Face it, this is not the U.S. of our childhoods

By Ira Sharkansky

Ira Sharkansky
Ira Sharkansky

JERUSALEM — Like some of the readers of these columns, I grew up in the US during the 1940s and 1950s.

It was a time of assimilation for Jews and all the rest of the hoi polloi who had streamed from Europe. The US was ascendant as the result of World War II, European and Asian cities were either rubble or impoverished. Americans were flocking to the suburbs, and living better than their parents. The Blacks along with other poor folks knew their place. Parents told their kids to finish their meals on account of Chinese and Indians who were starving. Africa was below the radar.

It was a setting to encourage patriotism. The US had won the war and Americans were living better than any others.

It soon developed that all was not well. The USSR became the new enemy. The Rosenbergs were a problem for Jews, some of whom saw the trial and execution as persecution, or a warning to be loyal. Other Jews saw the same things as justified against the national enemy. Blacks always included those who did not know their place, and those who came back from the war added to the ferment.

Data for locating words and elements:
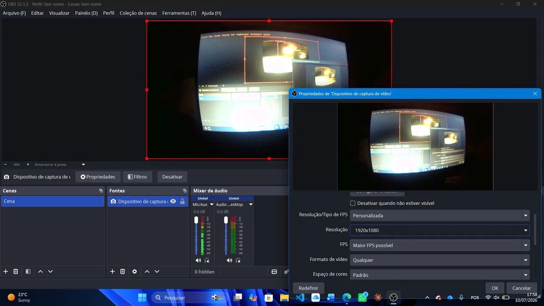Open the Formato de vídeo dropdown

pyautogui.click(x=439, y=260)
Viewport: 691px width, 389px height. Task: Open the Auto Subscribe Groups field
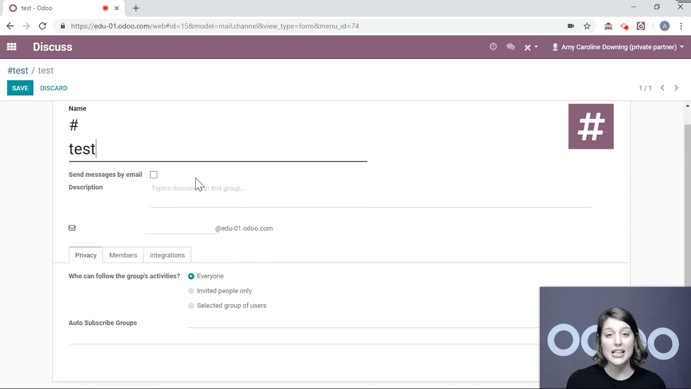coord(362,323)
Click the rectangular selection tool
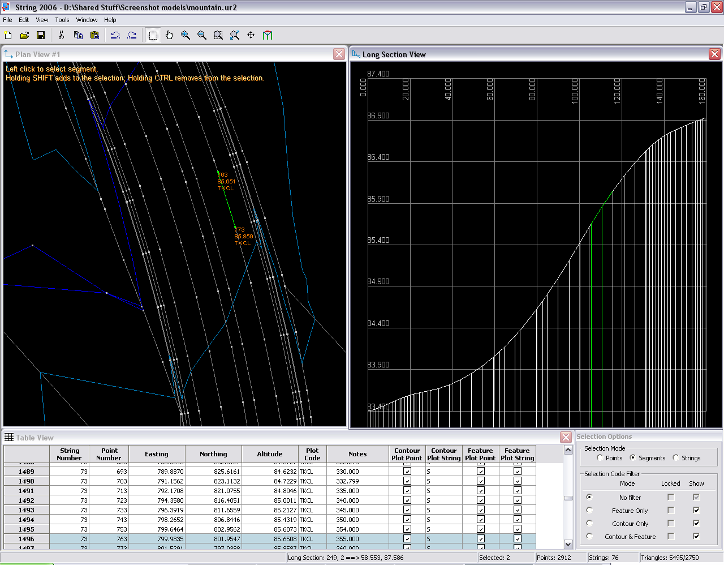The height and width of the screenshot is (565, 724). click(x=153, y=35)
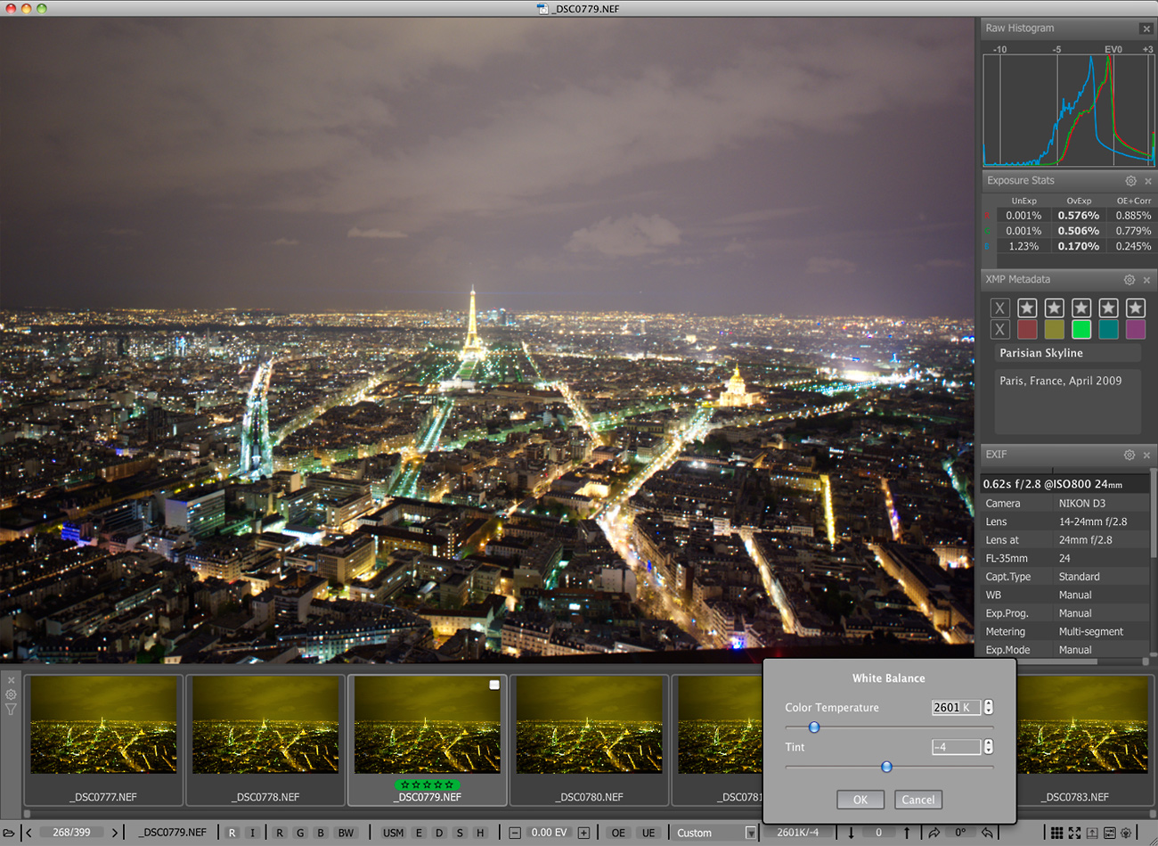Open the XMP Metadata panel settings gear
The width and height of the screenshot is (1158, 846).
click(x=1129, y=280)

**Objective 1**
In the column, which country became the new enemy after World War II?
**Objective 2**
Reproduce the column word for word, everything from "By Ira Sharkansky" down to "below the radar.".
These rows were taken from a different source than the column.

**Final answer 1**
The USSR

**Final answer 2**
By Ira Sharkansky

Ira Sharkansky
Ira Sharkansky

JERUSALEM — Like some of the readers of these columns, I grew up in the US during the 1940s and 1950s.

It was a time of assimilation for Jews and all the rest of the hoi polloi who had streamed from Europe. The US was ascendant as the result of World War II, European and Asian cities were either rubble or impoverished. Americans were flocking to the suburbs, and living better than their parents. The Blacks along with other poor folks knew their place. Parents told their kids to finish their meals on account of Chinese and Indians who were starving. Africa was below the radar.